[Begin Input data]
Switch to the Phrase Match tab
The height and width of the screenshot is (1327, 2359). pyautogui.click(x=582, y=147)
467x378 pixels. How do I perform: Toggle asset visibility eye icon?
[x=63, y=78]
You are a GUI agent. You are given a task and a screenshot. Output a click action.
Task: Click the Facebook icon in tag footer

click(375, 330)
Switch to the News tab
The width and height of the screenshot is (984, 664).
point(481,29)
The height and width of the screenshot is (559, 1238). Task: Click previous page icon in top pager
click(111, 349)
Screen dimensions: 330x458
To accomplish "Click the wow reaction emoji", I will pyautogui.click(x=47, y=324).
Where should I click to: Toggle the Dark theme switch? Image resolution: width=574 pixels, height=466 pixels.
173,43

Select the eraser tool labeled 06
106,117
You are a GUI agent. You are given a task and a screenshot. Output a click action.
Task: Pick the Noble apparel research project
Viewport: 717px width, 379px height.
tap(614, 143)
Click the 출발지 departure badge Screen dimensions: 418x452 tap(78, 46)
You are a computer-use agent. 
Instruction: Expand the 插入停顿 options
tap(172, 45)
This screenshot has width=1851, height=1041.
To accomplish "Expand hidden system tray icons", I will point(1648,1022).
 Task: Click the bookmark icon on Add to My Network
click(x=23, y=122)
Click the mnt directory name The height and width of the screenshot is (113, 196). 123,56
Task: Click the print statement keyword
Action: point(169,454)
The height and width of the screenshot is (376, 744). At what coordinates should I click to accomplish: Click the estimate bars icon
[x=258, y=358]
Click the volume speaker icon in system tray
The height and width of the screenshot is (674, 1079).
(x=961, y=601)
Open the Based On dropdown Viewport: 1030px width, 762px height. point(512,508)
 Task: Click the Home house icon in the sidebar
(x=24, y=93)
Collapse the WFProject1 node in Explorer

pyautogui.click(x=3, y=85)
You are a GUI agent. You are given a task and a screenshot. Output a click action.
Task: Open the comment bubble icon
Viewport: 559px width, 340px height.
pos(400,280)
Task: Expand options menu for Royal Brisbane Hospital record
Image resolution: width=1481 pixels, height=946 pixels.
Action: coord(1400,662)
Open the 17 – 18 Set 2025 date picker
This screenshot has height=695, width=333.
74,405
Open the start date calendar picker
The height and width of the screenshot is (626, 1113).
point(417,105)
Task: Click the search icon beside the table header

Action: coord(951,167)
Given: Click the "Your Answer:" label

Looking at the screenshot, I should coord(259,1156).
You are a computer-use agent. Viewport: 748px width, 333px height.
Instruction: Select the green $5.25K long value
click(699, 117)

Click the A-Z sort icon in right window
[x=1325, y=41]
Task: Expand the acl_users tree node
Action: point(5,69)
[End Input data]
Task instructions: How many lines in the entries above contain the string "pyautogui"? Reply with the number alone.

Result of the exercise: 3